老家门前的那颗樱桃树,是爷爷为我种下的。
爷爷的爱,就如那樱桃花开,飘洒在我记忆深处的每一个角角落落,清晰而温暖。如今,总有锥心的疼痛如泉般涌来,让我如此的无助,只能用这些苍白而稚嫩的文字,写给已经离去的爷爷——
一
炊烟袅袅,乌溪脉脉。
村头的那颗古樟,尤如一位慈祥的历史老人,守护着这个叫溪口的村庄。
依着乌溪,一个院子,四间土房,这就是我爷爷的家了。十个月大的时候,我被抱到了这里断 奶。父亲经常给我看一张我断奶时的照片,照片中有一个只有农村才能见到的摇篮,这摇篮是爷爷特意叫村里的老篾匠打制的,很精致,也很实用。
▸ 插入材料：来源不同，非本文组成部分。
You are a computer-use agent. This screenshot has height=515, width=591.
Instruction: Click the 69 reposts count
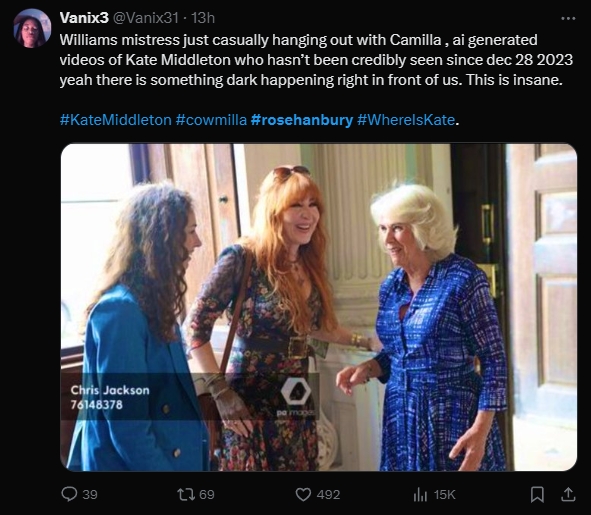pyautogui.click(x=207, y=494)
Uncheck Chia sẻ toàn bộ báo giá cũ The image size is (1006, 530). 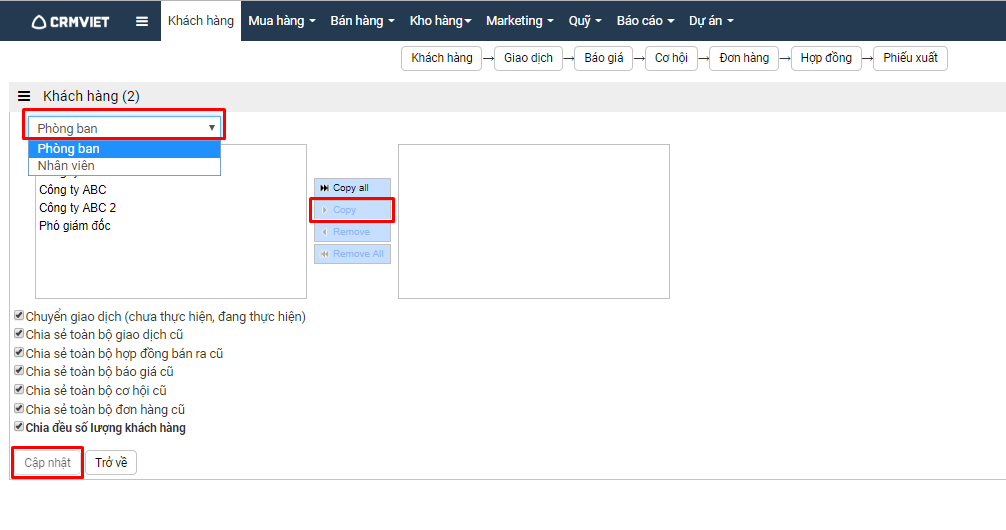click(x=19, y=371)
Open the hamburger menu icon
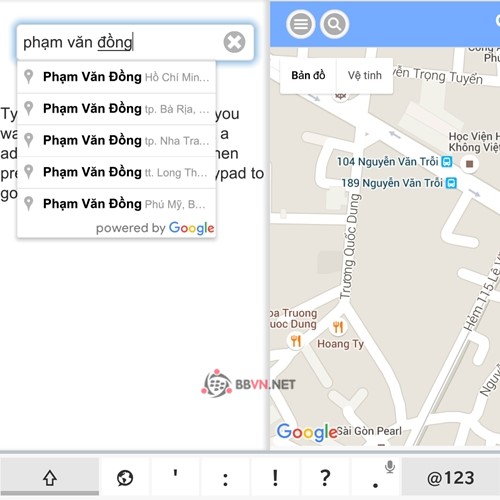This screenshot has height=500, width=500. [x=301, y=24]

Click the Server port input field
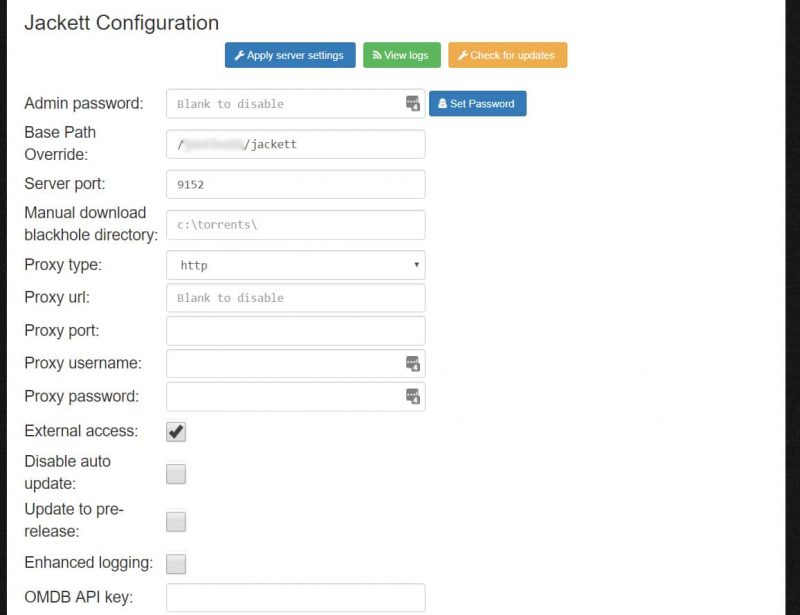coord(295,184)
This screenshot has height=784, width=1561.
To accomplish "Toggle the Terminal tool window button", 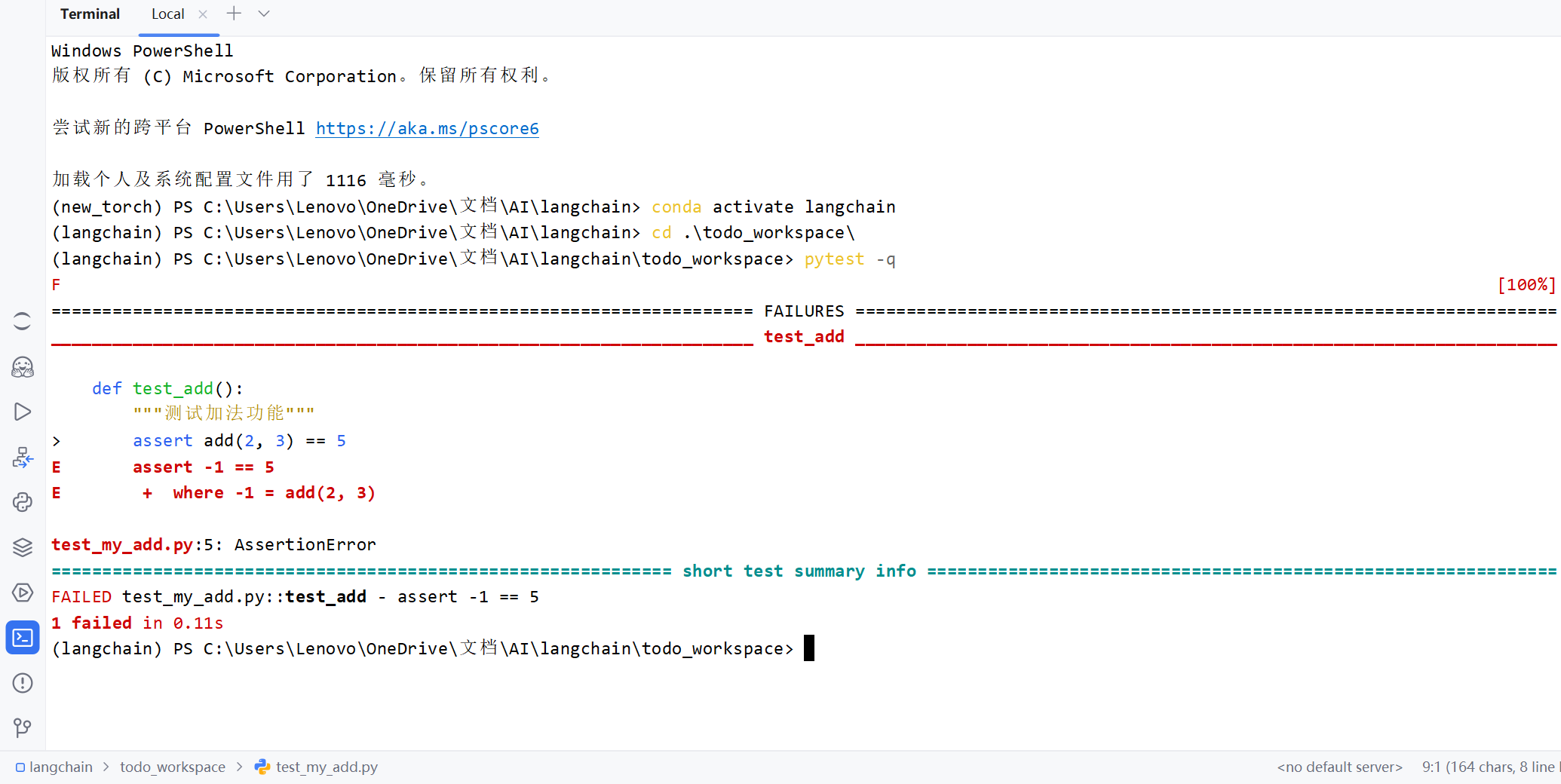I will point(23,638).
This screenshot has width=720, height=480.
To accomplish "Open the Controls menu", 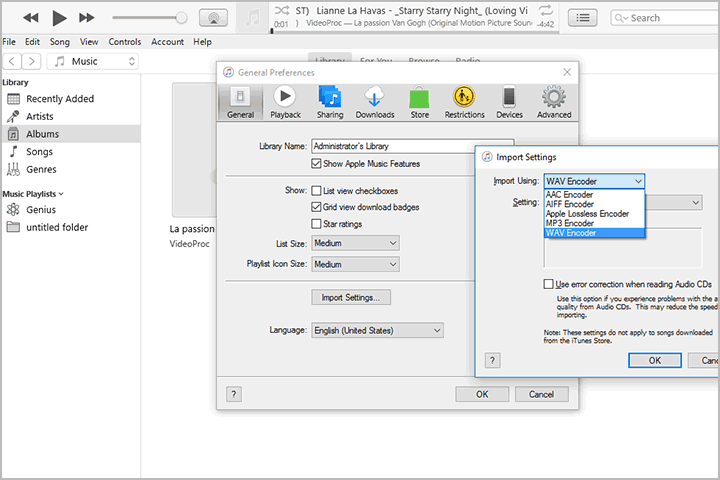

摇篮里的婴儿自 然是我咯,当我想睡觉或者哭的时候,爷爷便会摇着摇篮哄着我。
父亲告诉我,断奶的那些日子里,傍晚时我就只让奶奶抱着,一见到爷爷就会不停地大哭,天天如此。无奈,每当这个时候,爷爷就会远远地躲在门后,直到奶奶哄我入睡。
也许,那时爷爷的爱,仅仅是我记忆中的摇篮,还有那远远躲在门后的爷爷的身影。
二
那年的年三十晚上,悄然而至的大雪为这个村庄披上了银装。瑞雪兆丰年,这个村庄洋溢着农村那种特有的祥和与欢乐。
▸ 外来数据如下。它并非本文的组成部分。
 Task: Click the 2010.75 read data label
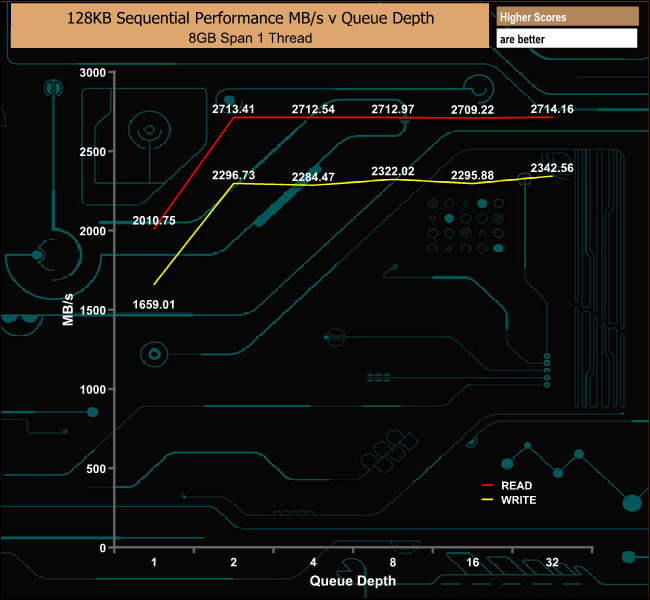point(154,221)
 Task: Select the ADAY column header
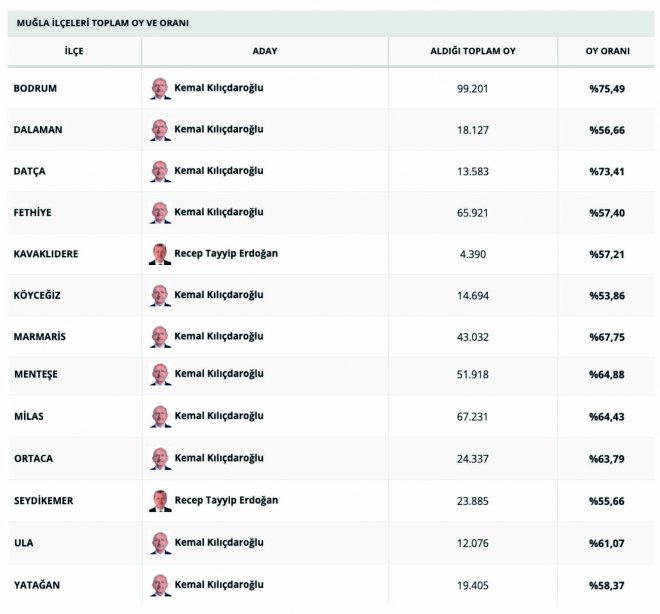tap(265, 51)
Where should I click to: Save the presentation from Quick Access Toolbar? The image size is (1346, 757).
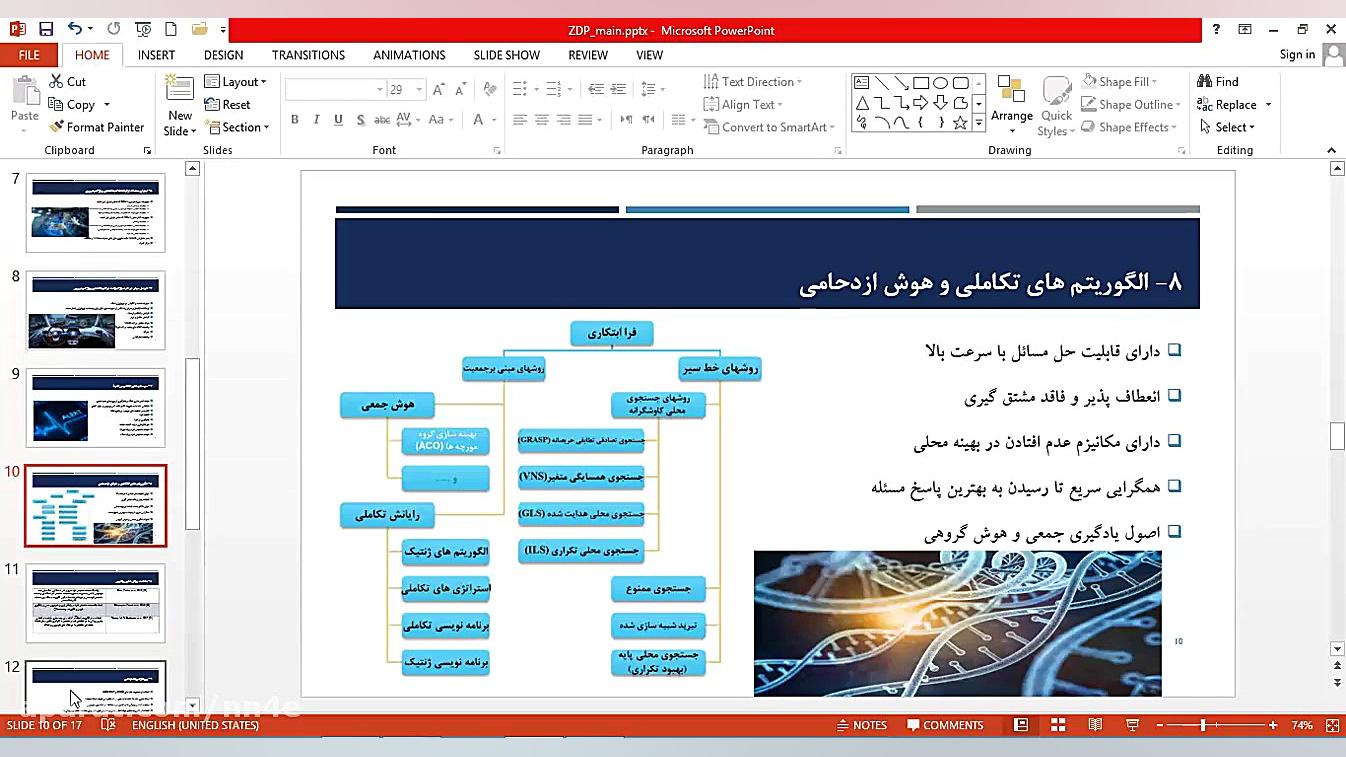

正月初一早上,爷爷就来告诉我说:“祺祺,下大雪了,起床堆雪人去哦”。我和泽之哥哥、 玥玥姐姐在雪地里追逐着、嬉闹着,打起了雪仗,别提有多开心了。爷爷在滚着雪球,雪球越滚越大。没多久,爷爷的“作品”出来了,雪人圆圆的肚皮,大大的脑 袋,粗粗的脖子,可逗人了。我笑着问爷爷:“这雪人怎么呆头呆脑的呀?”于是,我和爷爷一起给雪人瘦身,并给雪人加上了漂亮的长尾辫、小巧的嘴,还有鼻 子、眉毛什么的,可漂亮了。我要爷爷给雪人取个名字,爷爷摇头晃脑了半天说,你是祺丫头,那“她”就叫雪丫头吧。
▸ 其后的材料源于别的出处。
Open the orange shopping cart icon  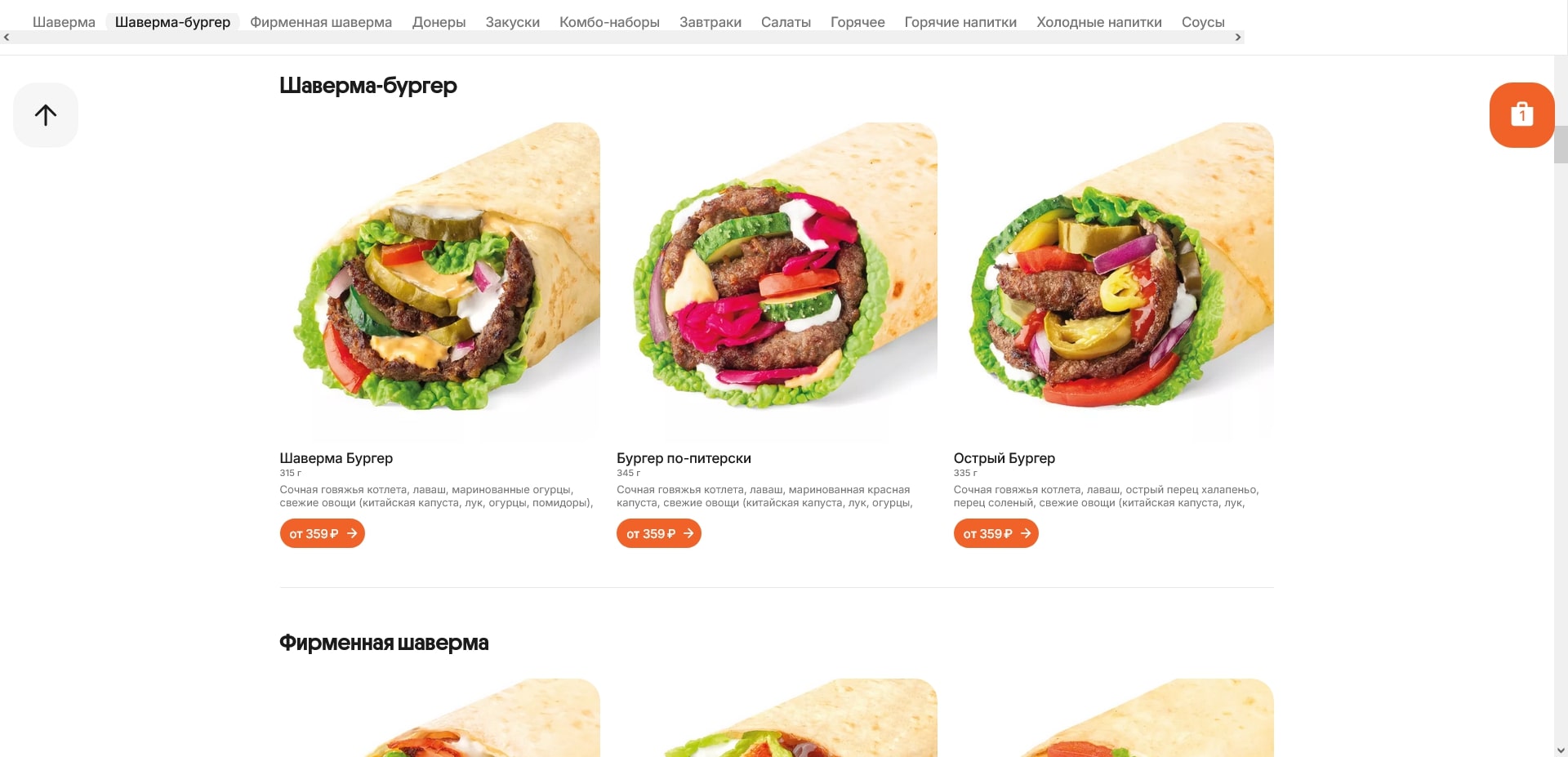pyautogui.click(x=1521, y=115)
我惦念着雪丫头,时不时的跑过去看“她”。可是,我发现雪丫头在慢慢融化,越来越“瘦”了。睡觉时我问爷爷:“雪丫头会想她妈妈吗?”爷爷用胡茬扎着我,心疼地说:“你真是个傻丫头”。
这年,我10岁。
拥有万般疼爱却浑然不知,懵懂的我天真地以为,爷爷的爱似乎是那雪地里会想妈妈的雪丫头。
三
时光如白驹过隙。
我已从牵着爷爷大手踉跄学步的孩童,长成了花样少年,而爷爷却一天一天地老去。每次提起爷爷,父亲总有一种子欲养而亲不待的焦虑。
爷爷虽然已经有81岁的'高龄,身体却一直硬朗。
期中考试一结束,父亲就把我叫到书房谈话。父亲说,爷爷生病了,很严重,是肝癌晚期,医生说可能不久于人世了。说话时,父亲一改以住谈话的严肃,哽咽着,一脸的悲伤。
爷爷的现状让我惊惶失措。那双牵我长大的温暖的手,如今是那样的孱弱;曾经充盈着爱的双 眸,现在已是黯然无光;那带着我走遍故乡山道、田埂的双腿,如今却已无力支撑起他的身子……父亲对爷爷说:“爸,祺祺来看您了。”爷爷扎着吊针的手慢慢抬 起来,抚住了我的脸。我的泪,已如断了线的珍珠般落下。爷爷轻轻抹去我脸颊的泪:“祺祺不哭,不哭。”然后,另一只手颤抖着在枕头下摸索,拿出了200块 钱,悄悄塞进了我的衣袋。
无尽的悲伤袭来,我哭泣着。
20xx年12月25日12时50分,爷爷在溪口老家溘然长逝。
我知道,爷爷的爱一直都在,从不曾离开。无私而深沉,博大而厚重。我知道,17岁的我还无力报答爷爷的恩爷爷的爱,但我坚信,往后的日子里,爷爷的爱依然会如臂般伸过来。
梦里,总有樱桃树亭亭如盖,樱桃花浓浓地开。